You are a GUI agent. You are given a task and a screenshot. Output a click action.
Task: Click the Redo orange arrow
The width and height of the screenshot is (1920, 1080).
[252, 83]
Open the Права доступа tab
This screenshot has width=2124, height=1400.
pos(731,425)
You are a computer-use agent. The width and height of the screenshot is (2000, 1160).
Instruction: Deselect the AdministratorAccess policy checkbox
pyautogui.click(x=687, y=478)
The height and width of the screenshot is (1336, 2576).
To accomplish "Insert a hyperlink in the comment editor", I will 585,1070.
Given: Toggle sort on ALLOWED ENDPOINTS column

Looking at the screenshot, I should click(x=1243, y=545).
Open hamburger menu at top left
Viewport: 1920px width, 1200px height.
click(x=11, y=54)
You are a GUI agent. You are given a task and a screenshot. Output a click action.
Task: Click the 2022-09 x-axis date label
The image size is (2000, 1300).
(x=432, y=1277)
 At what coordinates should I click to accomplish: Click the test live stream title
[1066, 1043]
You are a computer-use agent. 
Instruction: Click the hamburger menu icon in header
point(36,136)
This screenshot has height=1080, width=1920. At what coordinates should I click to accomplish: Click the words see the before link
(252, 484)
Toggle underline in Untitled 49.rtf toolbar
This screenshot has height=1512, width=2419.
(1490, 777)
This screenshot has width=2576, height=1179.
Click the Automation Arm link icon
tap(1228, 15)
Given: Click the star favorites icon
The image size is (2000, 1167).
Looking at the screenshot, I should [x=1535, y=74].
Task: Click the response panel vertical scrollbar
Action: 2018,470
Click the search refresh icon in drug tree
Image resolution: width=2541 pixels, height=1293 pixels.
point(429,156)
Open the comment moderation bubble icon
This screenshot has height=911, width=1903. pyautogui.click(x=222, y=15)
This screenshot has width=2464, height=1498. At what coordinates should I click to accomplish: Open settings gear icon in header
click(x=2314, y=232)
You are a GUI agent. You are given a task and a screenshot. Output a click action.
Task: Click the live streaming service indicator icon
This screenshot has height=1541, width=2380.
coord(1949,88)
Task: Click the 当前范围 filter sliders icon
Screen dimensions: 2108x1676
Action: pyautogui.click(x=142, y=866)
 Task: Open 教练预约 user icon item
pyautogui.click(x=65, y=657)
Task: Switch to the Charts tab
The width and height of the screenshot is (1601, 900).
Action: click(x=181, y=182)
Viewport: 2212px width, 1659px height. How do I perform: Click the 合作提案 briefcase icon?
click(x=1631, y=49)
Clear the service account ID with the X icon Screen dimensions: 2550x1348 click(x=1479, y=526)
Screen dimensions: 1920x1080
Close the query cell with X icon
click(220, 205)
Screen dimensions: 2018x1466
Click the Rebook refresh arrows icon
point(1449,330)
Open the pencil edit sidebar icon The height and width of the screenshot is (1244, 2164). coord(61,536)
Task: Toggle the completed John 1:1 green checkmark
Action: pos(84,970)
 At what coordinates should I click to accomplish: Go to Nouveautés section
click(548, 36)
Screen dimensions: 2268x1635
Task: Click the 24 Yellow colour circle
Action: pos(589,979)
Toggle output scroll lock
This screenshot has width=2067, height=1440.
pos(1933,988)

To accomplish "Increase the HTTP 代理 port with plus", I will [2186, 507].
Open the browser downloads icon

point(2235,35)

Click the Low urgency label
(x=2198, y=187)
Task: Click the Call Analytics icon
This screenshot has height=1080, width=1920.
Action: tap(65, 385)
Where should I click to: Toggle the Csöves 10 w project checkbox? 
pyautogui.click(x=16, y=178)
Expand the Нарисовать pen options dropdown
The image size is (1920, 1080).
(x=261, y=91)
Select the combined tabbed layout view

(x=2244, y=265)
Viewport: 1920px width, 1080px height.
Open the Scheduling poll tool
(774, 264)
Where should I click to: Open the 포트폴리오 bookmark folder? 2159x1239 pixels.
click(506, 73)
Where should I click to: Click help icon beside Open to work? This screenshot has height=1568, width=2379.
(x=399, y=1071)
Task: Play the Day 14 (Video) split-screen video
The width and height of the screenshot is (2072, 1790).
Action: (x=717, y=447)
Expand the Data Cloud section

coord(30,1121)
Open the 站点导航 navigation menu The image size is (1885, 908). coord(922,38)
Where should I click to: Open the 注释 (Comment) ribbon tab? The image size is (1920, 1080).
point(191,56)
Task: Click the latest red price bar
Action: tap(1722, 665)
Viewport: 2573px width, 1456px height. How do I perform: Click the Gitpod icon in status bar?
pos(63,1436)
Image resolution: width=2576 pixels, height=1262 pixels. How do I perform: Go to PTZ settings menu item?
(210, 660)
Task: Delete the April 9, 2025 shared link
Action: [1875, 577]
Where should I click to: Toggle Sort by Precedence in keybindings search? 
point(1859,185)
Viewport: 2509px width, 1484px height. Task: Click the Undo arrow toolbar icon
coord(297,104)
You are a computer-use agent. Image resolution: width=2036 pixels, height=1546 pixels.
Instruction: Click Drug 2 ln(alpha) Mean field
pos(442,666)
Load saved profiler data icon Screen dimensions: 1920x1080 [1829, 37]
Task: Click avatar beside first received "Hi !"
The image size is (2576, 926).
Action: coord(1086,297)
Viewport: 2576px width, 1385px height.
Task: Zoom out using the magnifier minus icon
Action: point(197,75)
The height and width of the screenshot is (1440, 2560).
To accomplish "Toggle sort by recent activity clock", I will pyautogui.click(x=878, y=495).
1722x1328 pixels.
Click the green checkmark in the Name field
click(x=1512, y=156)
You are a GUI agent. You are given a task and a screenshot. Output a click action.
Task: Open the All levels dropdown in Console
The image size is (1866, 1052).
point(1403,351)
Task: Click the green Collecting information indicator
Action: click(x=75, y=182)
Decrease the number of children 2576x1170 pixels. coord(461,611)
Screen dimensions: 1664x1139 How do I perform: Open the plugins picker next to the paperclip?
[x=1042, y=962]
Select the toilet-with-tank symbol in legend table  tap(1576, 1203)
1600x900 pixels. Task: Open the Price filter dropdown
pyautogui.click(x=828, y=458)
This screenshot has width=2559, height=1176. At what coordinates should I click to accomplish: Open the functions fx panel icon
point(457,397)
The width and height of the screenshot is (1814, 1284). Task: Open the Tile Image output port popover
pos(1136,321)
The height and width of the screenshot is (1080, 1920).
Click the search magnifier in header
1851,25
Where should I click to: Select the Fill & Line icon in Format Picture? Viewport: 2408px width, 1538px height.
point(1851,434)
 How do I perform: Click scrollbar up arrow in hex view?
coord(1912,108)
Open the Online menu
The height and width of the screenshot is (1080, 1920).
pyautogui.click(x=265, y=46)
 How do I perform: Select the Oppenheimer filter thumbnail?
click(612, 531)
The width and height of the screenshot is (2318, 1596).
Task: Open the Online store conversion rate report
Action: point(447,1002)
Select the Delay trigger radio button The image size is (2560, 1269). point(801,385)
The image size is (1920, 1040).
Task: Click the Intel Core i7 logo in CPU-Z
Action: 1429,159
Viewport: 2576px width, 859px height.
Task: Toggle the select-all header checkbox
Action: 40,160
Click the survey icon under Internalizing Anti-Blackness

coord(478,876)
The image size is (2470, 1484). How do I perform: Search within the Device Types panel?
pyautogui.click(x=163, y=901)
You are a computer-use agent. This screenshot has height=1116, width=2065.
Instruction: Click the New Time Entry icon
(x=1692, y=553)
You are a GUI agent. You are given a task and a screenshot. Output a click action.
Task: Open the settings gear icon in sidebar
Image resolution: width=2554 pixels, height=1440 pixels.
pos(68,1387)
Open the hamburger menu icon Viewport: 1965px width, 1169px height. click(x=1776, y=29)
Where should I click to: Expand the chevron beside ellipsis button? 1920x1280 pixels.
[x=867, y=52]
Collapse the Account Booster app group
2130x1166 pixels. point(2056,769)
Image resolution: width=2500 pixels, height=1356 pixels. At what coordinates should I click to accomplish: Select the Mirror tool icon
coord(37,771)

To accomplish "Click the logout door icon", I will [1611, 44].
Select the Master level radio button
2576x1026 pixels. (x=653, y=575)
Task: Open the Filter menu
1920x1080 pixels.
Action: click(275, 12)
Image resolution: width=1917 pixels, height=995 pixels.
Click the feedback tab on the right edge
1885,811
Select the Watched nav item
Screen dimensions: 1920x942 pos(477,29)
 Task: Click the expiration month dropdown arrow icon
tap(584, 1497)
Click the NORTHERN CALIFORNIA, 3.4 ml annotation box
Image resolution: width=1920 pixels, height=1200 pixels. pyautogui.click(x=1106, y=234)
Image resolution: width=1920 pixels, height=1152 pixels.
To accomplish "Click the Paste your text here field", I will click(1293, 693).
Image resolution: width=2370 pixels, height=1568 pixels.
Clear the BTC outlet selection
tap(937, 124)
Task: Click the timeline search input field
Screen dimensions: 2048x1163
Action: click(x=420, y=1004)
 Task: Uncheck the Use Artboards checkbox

What is expected
Say how many lines above hold the word "service", giving only the count.

Task solution
2